# Sisal Selenium Scraper Test

This notebook tests the Selenium-based scraper with a specific live match: **Francia U21 vs Georgia U21**.

The scraper will connect to the Sisal page, extract betting odds, and create a BettingOdds instance.

In [1]:
import sys
import os

# Add the project root to Python path
# Get the current notebook directory and go up one level to reach project root
current_dir = os.path.dirname(os.path.abspath('__file__' if '__file__' in globals() else 'scraper_test.ipynb'))
project_root = os.path.dirname(current_dir)

if project_root not in sys.path:
    sys.path.insert(0, project_root)

# Import the Selenium scraper class
from src.scraper import SisalSeleniumScraper

In [2]:
# Test scraper with the specified match
# Target match URL
url = "https://www.sisal.it/scommesse-live/evento/calcio/cecafa-cup-f/burundi-kenya"
print("Testing Sisal Selenium Scraper")
print(f"URL: {url}")
print("=" * 60)

# Create scraper instance and scrape the odds
scraper = SisalSeleniumScraper(headless=False)
odds = scraper.scrape_betting_odds(url)

if odds:
    print("✅ SUCCESS! Betting odds extracted")
    print(f"Match: {odds.home_team} vs {odds.away_team}")
    print(f"Timestamp: {odds.timestamp}")
    print(f"Source: {odds.source}")
    print()
    
    # Display odds
    print("Extracted odds:")
    print(f"  1X2: {odds.home_win} / {odds.draw} / {odds.away_win}")
    print(f"  O/U 2.5: {odds.over_2_5} / {odds.under_2_5}")
    print(f"  BTTS: {odds.both_teams_score_yes} / {odds.both_teams_score_no}")
    print(f"  Double Chance: {odds.home_or_draw} / {odds.away_or_draw} / {odds.home_or_away}")
    print()
    
    # Show complete BettingOdds object
    print("Complete BettingOdds object:")
    print(repr(odds))
    
else:
    print("❌ Failed to extract odds")
    print("Possible reasons:")
    print("- Match not live")
    print("- Geographic restrictions") 
    print("- Page structure changed")
    print("- Betting markets not available")

Testing Sisal Selenium Scraper
URL: https://www.sisal.it/scommesse-live/evento/calcio/cecafa-cup-f/burundi-kenya
Starting scraping for: https://www.sisal.it/scommesse-live/evento/calcio/cecafa-cup-f/burundi-kenya
✓ CSV storage initialized: data\sisal_odds_20250615_153114.csv
✓ Chrome WebDriver setup successful
✓ Chrome WebDriver setup successful
✓ Cookie banner accepted
✓ Page content loaded
✓ Teams: Burundi vs Kenya
✓ 1X2 Main odds extracted
✓ Double Chance odds extracted
✓ Cookie banner accepted
✓ Page content loaded
✓ Teams: Burundi vs Kenya
✓ 1X2 Main odds extracted
✓ Double Chance odds extracted
✓ Over/Under odds extracted
✓ Goal/NoGoal odds extracted

=== EXTRACTED BETTING ODDS ===
Match: Burundi vs Kenya
Match ID: burundi-kenya
Source: Sisal
Timestamp: 2025-06-15 15:31:21.437684
1X2: 26.0 / 15.0 / None
Double Chance: 8.68 / None / None
O/U 2.5: 1.84 / 1.68
BTTS: 1.93 / 1.61

✓ Stored odds for Burundi vs Kenya
✓ Over/Under odds extracted
✓ Goal/NoGoal odds extracted

=== EXTRACTE

## Continuous Scraping Test

The scraper now supports continuous data extraction at regular intervals.
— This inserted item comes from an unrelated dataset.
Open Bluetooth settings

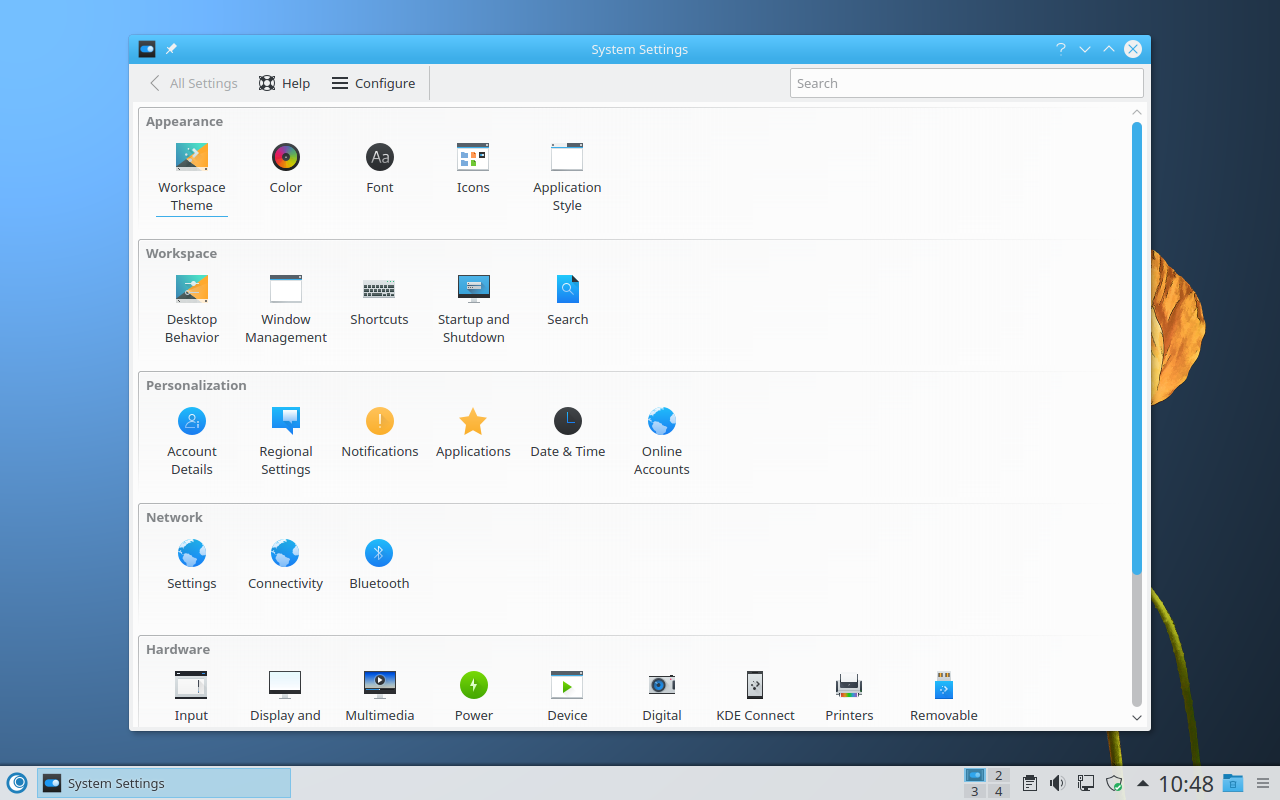[379, 553]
This is useful for monitoring live betting odds changes over time.

In [4]:
# Example of continuous scraping (commented out to avoid long execution)
# This would scrape data every 10 seconds for 5 minutes

from src.storage import CSVBettingOddsStorage
from datetime import datetime

# Create a storage instance for continuous scraping
continuous_storage = CSVBettingOddsStorage(
    session_id=f"demo_continuous_{datetime.now().strftime('%H%M%S')}",
    output_dir="data/continuous_demo",
    filename_prefix="sisal_live_demo"
)

# Create scraper with the continuous storage
continuous_scraper = SisalSeleniumScraper(headless=True, storage=continuous_storage)

print("🎯 Continuous scraping setup ready!")
print(f"📁 Storage session: {continuous_storage.session_id}")
print(f"📂 Output will be saved to: {continuous_storage.output_dir}")
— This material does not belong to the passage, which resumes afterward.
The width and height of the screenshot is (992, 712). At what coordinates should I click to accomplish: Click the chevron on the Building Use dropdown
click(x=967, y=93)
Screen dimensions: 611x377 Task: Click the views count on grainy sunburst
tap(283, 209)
# To actually run continuous scraping, uncomment the following:
successful_scrapes = continuous_scraper.scrape_continuously(
     url=url,  # Use the same URL from above
     duration_minutes=1,  # Run for 5 minutes
     interval_seconds=5  # Scrape every 10 seconds
)
print(f"✅ Completed! {successful_scrapes} successful scrapes")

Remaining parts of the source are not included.